**TASK INSTRUCTIONS**
Below are records with pictures; copy word for word only the lines between the line with "Expand details for cloudmule.xyz row" and the line with "Select Promissory note and mortgage", inclusive, and drop the pictures.

**RECORD EXTRACTS**
══════════════════════════════
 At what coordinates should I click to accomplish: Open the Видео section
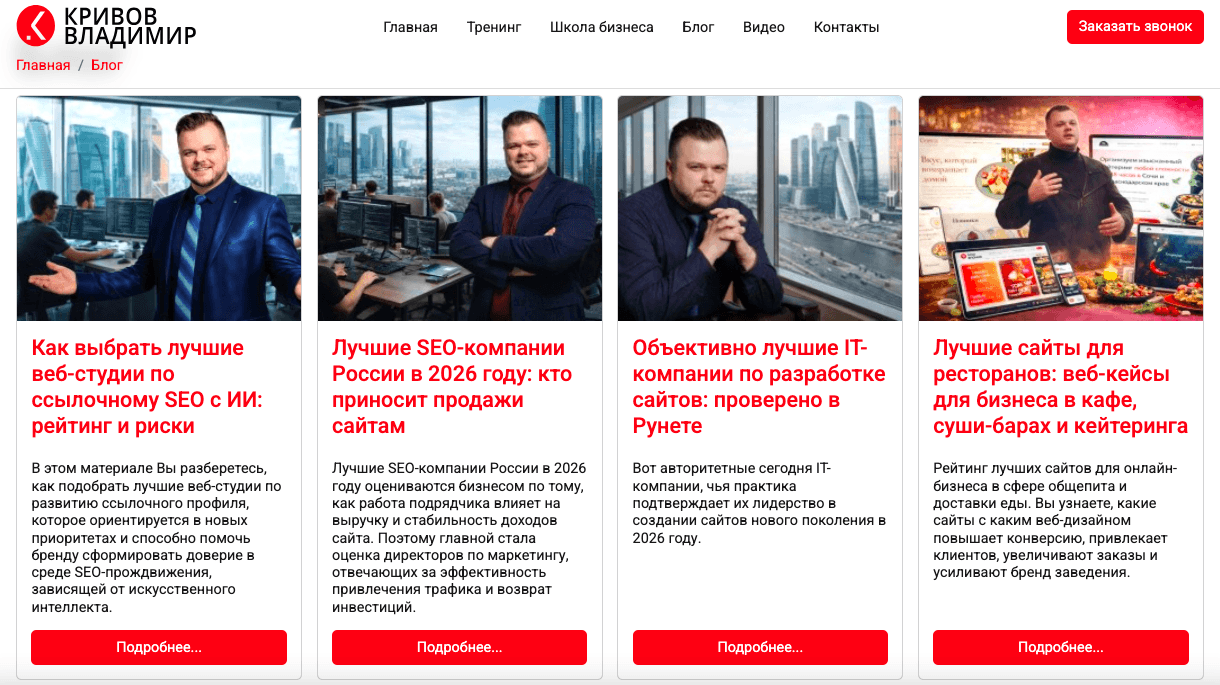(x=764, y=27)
══════════════════════════════
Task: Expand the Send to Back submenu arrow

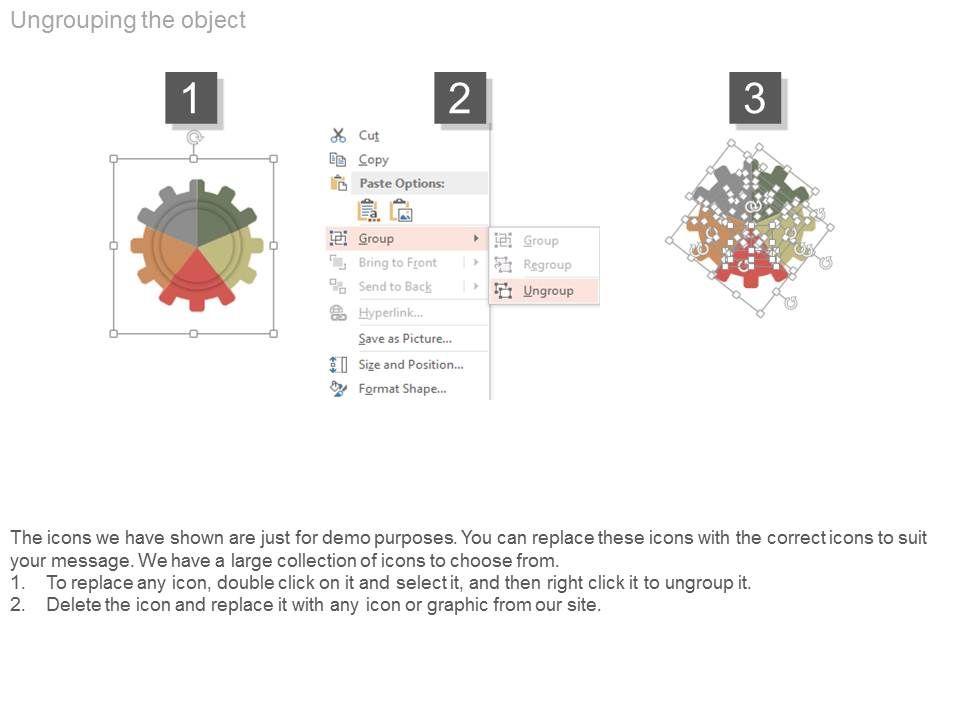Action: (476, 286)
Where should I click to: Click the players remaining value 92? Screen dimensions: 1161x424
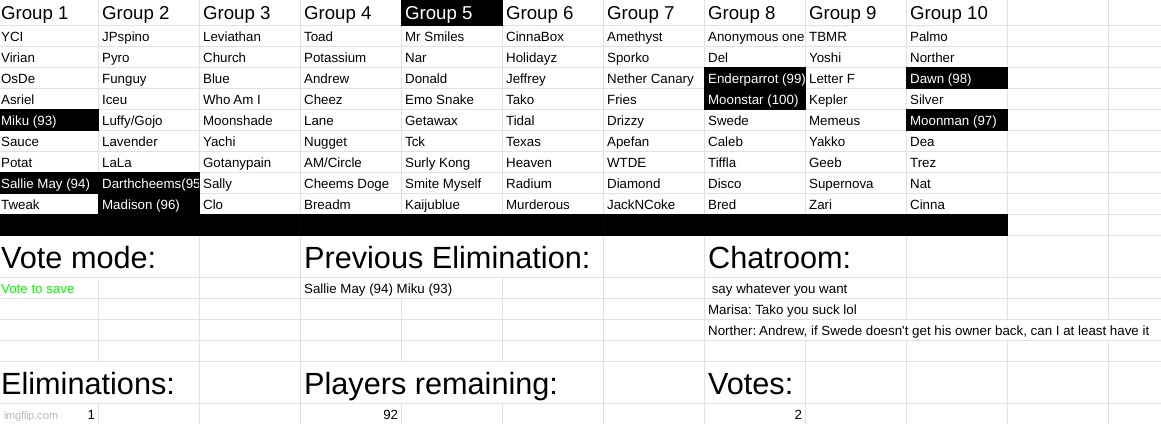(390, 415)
══════════════════════════════
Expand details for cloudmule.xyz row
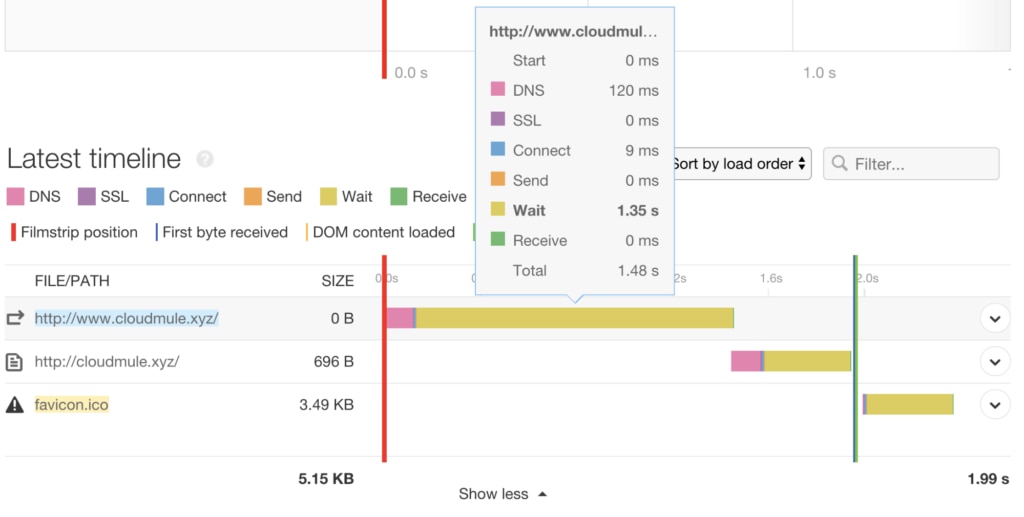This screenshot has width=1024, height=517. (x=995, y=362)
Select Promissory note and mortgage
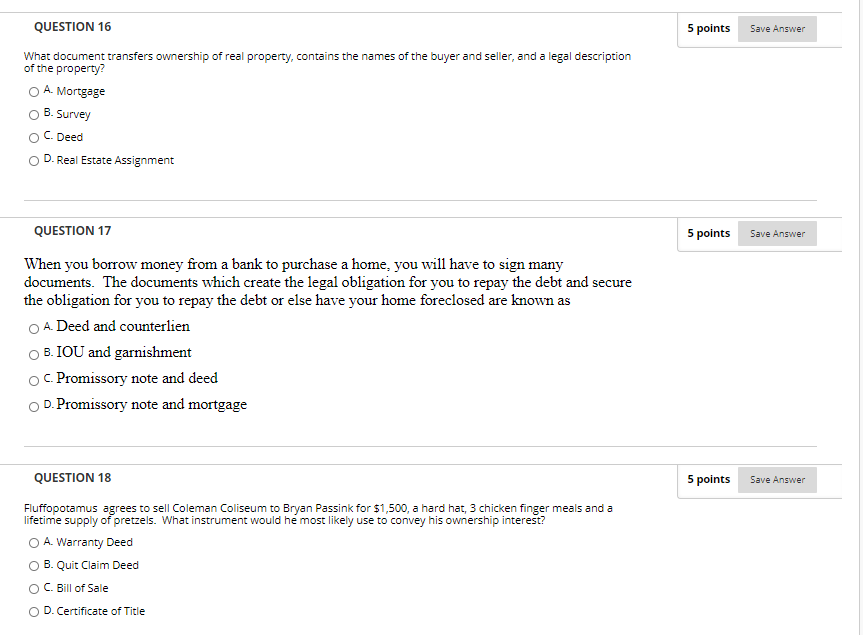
══════════════════════════════
**YOUR SOLUTION**
Expand details for cloudmule.xyz row
This screenshot has width=1024, height=517. (x=995, y=362)
Select Promissory note and mortgage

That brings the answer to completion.